Different tape playback devices, different recording devices, different capture devices, different broadcast processes, different retail tape mastering processes, and different display devices will render borders and border signals/pulses differently, even from the same tape played in different machines. One SMPTE tape standard places the core image inside the middle 704 pixels of a 720-wide frame, sometimes making black borders equal on each side, sometimes placing the image off to the left or right with uneven side borders. Some players create 2 to 4 pixels of bottom-border head-switching noise, another player with the same tape will have 8 to 12 pixels of bottom noise.
Users who are new to capturing are often surprised by border effects that are usually masked by TV overscan (yes, your HDTV does indeed use overscan by default, and it can't be disabled on cheap TVs). Newcomers are also surprised to learn that, for more advanced users, analog tape digitizing involves (a) lossless capture, (b) lossless repair and restoration of common defects and other imperfections, (c) lossless final edits, and (d) final encoding and output. Capture is only the first step, and there is often a great difference between capture and final output.
Advanced users are also accustomed to viewing video frames directly from the video, well aware that media players are not the way to create samples and that media player display often has little accuracy compared to more conventional methods of analyzing video and making frame images. Media players are exceptionally poor editors. The easiest way to get direct copies of frames from a video is to open the video in
VirtualDub or your editor and copy the frame directly to the Windows clipboard, then use a graphics editor to create an unaltered image. In
VirtualDub you make a direct frame copy by clicking the top-menu "Video" item and then clicking "copy source frame to clipboard". For purposes of analysis, the way your video looks in your media player is irrelevant unless your question deals with a media player problem.
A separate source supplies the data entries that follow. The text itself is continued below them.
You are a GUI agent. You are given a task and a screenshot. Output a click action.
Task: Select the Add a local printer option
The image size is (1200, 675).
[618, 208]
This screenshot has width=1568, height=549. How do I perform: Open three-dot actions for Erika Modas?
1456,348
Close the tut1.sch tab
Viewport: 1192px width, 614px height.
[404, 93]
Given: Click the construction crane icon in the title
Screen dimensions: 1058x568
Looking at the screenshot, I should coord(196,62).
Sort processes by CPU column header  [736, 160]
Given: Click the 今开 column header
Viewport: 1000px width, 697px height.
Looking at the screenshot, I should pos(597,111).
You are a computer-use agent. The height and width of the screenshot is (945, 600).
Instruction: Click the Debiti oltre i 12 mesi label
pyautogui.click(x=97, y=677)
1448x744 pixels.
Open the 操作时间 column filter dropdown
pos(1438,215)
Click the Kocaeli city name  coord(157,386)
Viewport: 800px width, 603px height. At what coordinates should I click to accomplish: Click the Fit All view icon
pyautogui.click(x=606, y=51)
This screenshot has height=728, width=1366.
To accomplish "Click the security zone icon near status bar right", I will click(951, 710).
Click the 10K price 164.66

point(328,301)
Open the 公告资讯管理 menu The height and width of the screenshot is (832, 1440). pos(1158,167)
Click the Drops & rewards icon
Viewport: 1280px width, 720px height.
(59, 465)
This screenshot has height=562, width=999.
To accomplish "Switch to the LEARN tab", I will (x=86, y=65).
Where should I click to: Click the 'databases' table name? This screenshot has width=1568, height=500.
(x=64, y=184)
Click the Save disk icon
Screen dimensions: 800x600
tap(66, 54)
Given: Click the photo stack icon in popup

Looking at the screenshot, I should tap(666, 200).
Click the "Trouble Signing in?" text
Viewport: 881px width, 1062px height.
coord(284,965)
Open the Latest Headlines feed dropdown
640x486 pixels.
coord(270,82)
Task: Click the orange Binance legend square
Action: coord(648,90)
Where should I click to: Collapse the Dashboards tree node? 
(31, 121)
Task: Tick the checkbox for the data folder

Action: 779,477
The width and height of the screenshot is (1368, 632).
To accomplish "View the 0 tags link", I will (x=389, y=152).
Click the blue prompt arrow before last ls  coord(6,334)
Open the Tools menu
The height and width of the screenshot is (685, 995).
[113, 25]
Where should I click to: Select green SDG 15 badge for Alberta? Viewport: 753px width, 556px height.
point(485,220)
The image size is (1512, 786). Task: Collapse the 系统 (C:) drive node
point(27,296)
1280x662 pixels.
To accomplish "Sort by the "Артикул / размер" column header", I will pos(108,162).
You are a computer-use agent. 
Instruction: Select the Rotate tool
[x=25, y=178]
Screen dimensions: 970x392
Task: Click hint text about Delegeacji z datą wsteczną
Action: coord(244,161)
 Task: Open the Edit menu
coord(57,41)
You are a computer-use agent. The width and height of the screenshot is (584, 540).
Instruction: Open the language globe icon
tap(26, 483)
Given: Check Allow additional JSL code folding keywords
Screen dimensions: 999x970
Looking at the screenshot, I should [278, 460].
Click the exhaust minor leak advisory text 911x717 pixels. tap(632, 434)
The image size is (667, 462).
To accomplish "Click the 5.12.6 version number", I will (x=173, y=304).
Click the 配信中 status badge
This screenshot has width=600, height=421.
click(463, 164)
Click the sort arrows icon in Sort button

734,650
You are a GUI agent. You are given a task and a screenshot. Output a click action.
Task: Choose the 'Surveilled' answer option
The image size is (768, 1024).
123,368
One example of a typical border and noise problem from earlier and different players is a VHS recording I made with a cheap RCA 2-head VCR back in 1979 from a bad analog cable signal. For many years of playing this tape on CRTs I was never aware of the border noise that the original cheap VCR placed on the tapes it recorded. Played back with different VCRs and capture devices today, the side borders are sometimes very slightly wider or shifted to one side, and the 4 pixels of bottom border noise show up as 8 pixels on other players. You will get accustomed to these effects early on and will soon learn that most users have several methods for correcting the situation without affecting or distorting the core image.
An unfiltered and unaltered mp4 of the original telecined capture with odd and annoying border noise is
Liv5A_cut_EP_original_cap.mp4 (33 mb).
The repaired and restored final version is
Liv5A_ivtc_cut_EP_playback sample.mp4 (33 mb).
You didn't post capture or processing information for your screen captures, but I will post info on my capture and processing; the original telecined capture was made with a Panasonic PV-S4670 SVHS VCR, a Panasonic DMR-ES10 tbc pass-thru, an AVT-8710 frame tbc, and an All-In_Wonder 9600XT AGP capture card to lossless
huffYUV YUY2. The repair, restoration, telecine removal and color grading were done with free filters and tools from Avisynth and Virtualdub. The mp4's were encoded at moderate bitrates for demo purposes with TMPGenc software.